--- START Given information ---

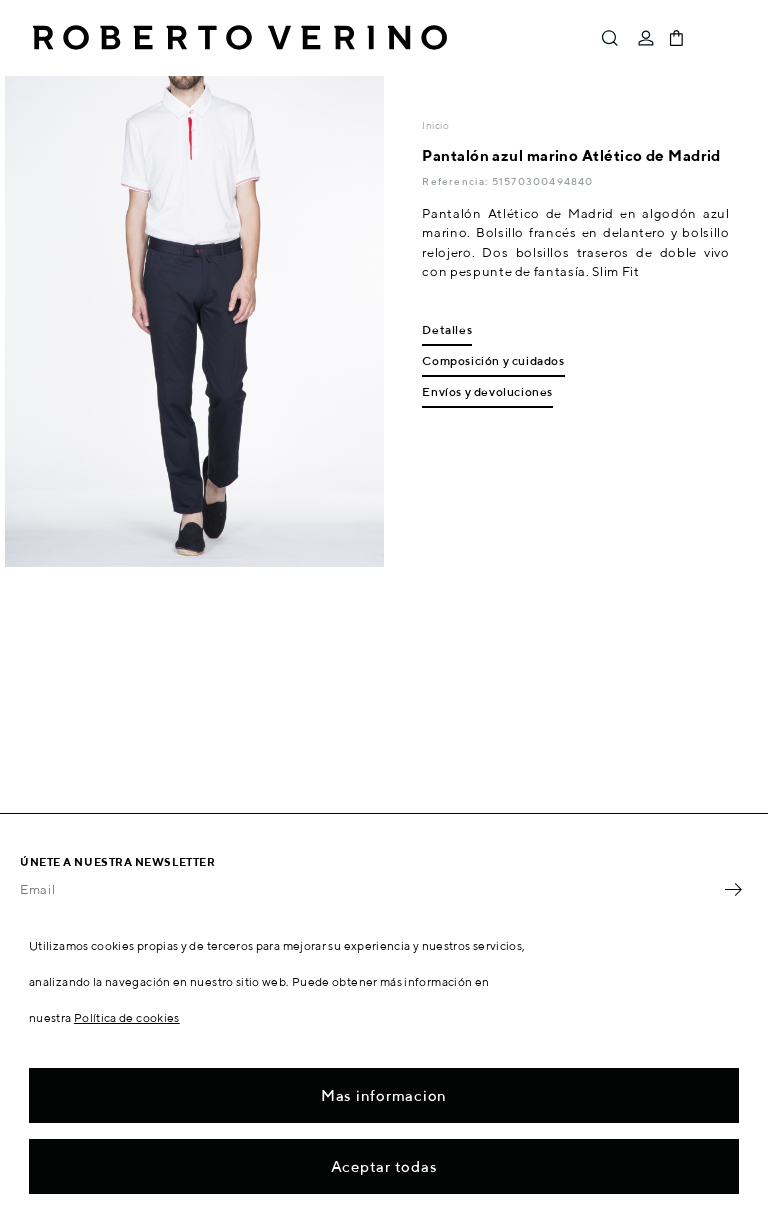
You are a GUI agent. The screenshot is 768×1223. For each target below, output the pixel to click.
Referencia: (456, 181)
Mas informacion (384, 1095)
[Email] (369, 890)
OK (733, 890)
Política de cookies (127, 1017)
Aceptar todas (384, 1166)
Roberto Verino (240, 38)
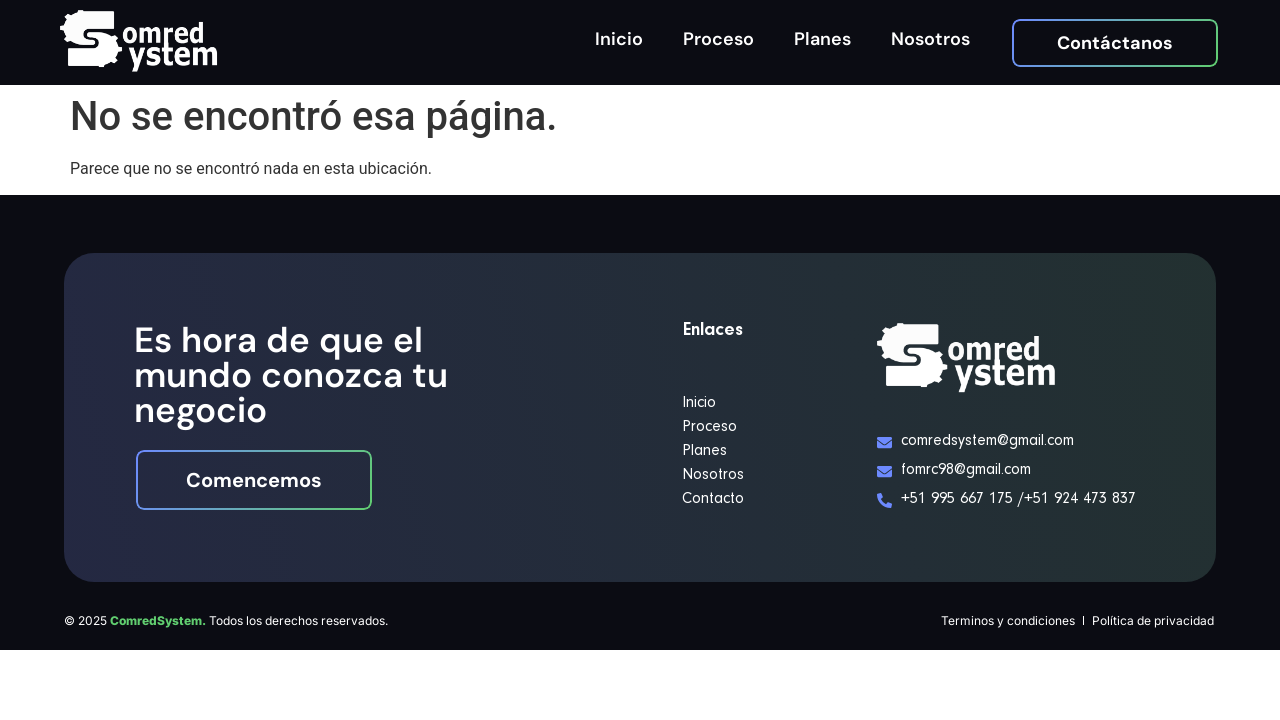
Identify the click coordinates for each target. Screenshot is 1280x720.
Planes (822, 39)
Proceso (718, 39)
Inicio (619, 39)
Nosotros (930, 39)
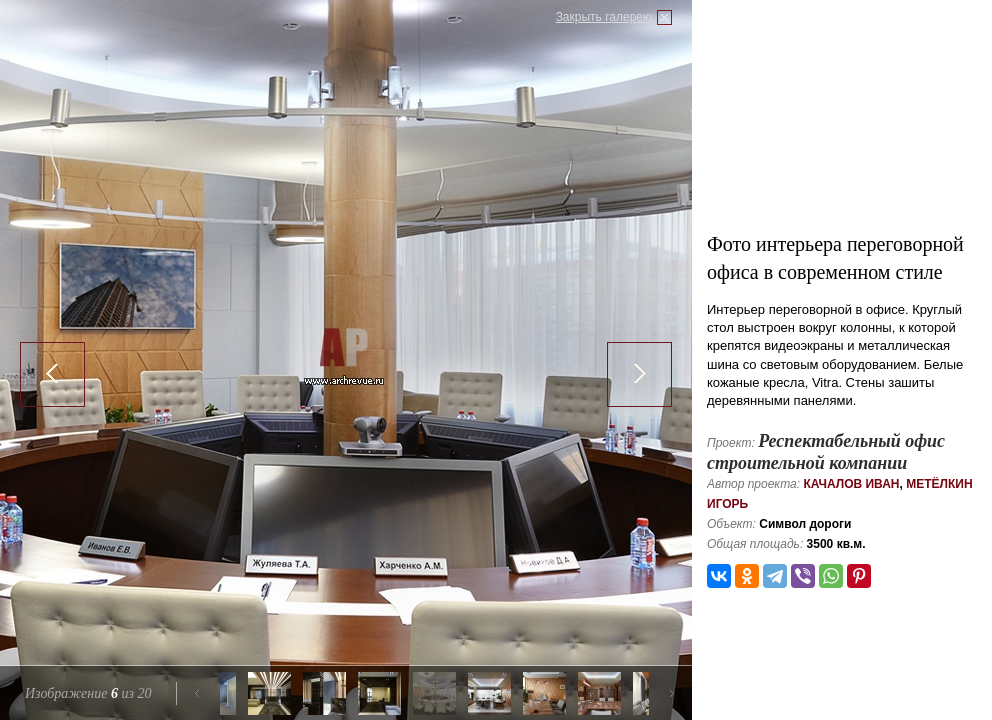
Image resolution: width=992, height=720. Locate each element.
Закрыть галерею (604, 17)
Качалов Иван (851, 484)
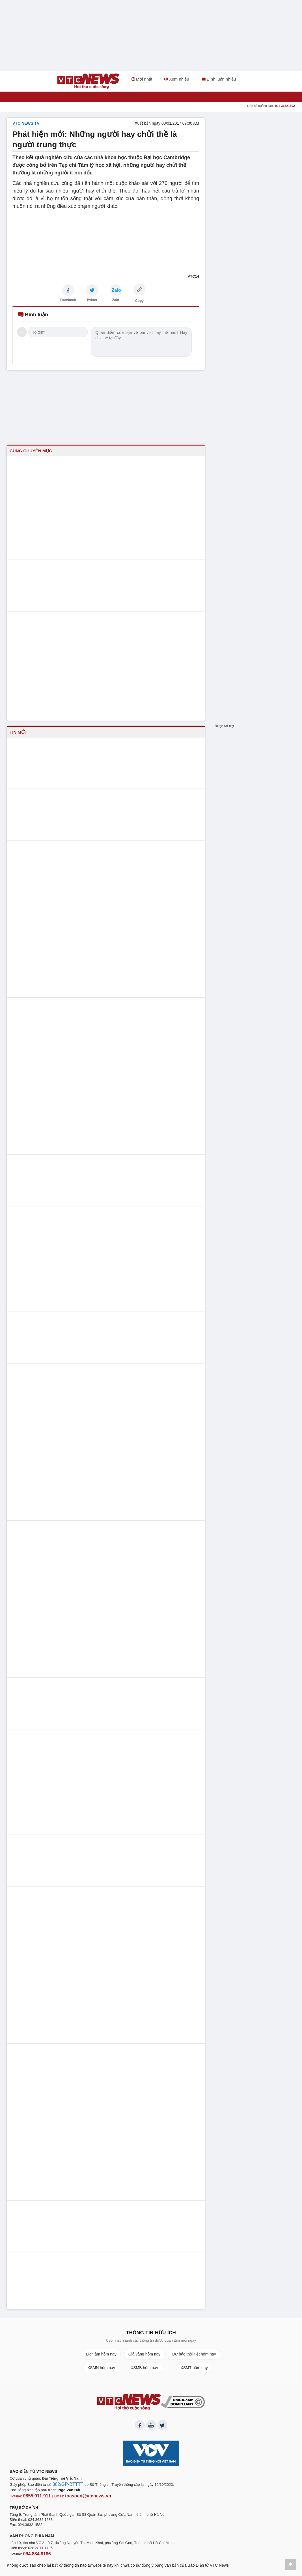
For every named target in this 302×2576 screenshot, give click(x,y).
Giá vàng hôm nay (144, 2354)
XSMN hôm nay (101, 2367)
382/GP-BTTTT (65, 2486)
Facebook (68, 300)
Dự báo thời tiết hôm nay (194, 2354)
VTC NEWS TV (26, 123)
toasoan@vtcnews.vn (79, 2497)
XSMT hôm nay (194, 2367)
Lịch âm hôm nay (101, 2354)
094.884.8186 (34, 2553)
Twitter (92, 300)
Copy (139, 301)
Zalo (115, 300)
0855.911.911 (34, 2497)
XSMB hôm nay (144, 2367)
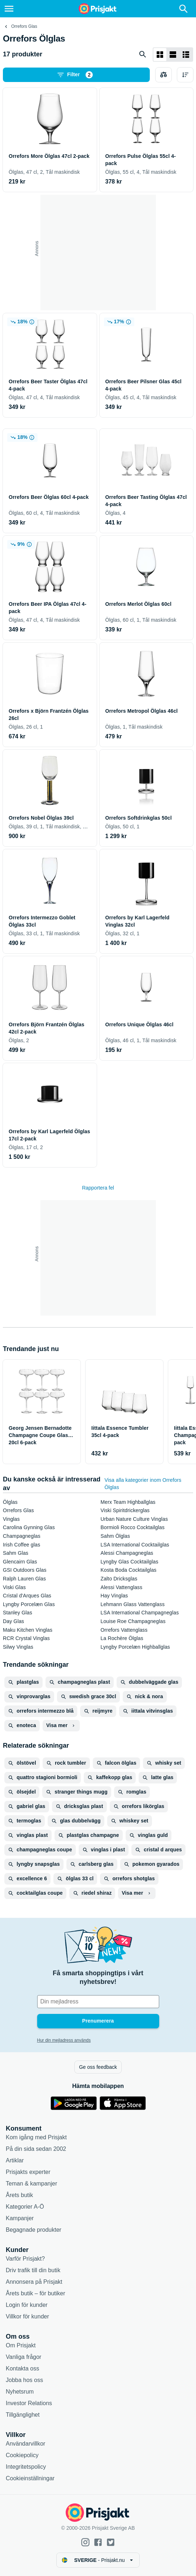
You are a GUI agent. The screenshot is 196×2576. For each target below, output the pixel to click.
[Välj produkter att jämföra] (163, 75)
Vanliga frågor (23, 2357)
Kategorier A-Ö (25, 2207)
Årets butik (19, 2195)
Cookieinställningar (30, 2478)
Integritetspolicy (26, 2467)
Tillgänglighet (23, 2415)
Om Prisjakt (21, 2345)
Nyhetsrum (20, 2392)
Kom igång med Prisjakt (36, 2137)
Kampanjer (20, 2218)
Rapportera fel (98, 1188)
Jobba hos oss (24, 2380)
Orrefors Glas (24, 26)
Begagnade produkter (33, 2230)
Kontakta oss (22, 2368)
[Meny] (9, 8)
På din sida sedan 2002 (36, 2149)
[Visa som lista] (172, 54)
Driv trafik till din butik (33, 2270)
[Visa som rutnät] (159, 54)
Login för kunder (27, 2305)
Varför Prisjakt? (25, 2259)
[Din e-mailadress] (98, 2001)
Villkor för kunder (27, 2316)
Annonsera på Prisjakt (34, 2282)
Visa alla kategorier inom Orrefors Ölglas (142, 1483)
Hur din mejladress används (64, 2040)
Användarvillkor (25, 2444)
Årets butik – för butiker (35, 2293)
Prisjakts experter (28, 2172)
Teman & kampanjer (31, 2183)
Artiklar (15, 2160)
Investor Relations (29, 2403)
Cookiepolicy (22, 2455)
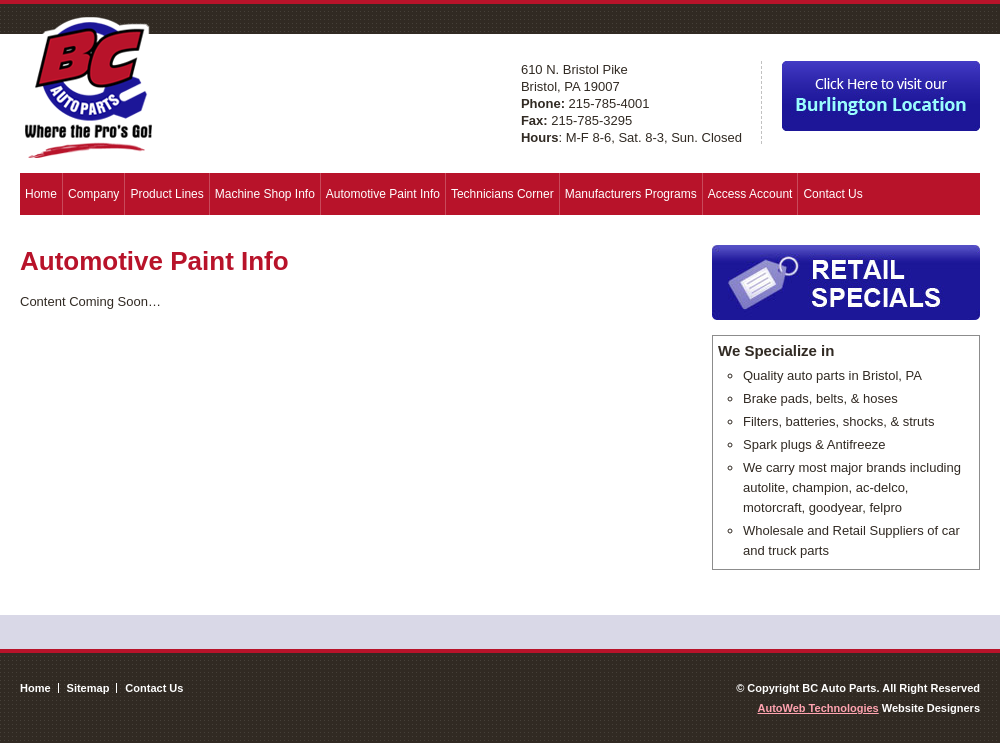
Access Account (750, 194)
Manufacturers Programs (631, 194)
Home (41, 194)
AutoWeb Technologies (818, 708)
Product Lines (166, 194)
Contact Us (832, 194)
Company (93, 194)
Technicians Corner (502, 194)
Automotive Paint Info (383, 194)
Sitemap (88, 688)
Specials (846, 282)
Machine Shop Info (265, 194)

--- END Given information ---

__The exercise__:
Can you copy out the lines from the one containing "Teman & kampanjer (31, 2183)" through the final line above, word for word, omitting the pictures?

__Reply to the task__:
Teman & kampanjer (31, 2183)
Artiklar (15, 2160)
Investor Relations (29, 2403)
Cookiepolicy (22, 2455)
Access Account (750, 194)
Manufacturers Programs (631, 194)
Home (41, 194)
AutoWeb Technologies (818, 708)
Product Lines (166, 194)
Contact Us (832, 194)
Company (93, 194)
Technicians Corner (502, 194)
Automotive Paint Info (383, 194)
Sitemap (88, 688)
Specials (846, 282)
Machine Shop Info (265, 194)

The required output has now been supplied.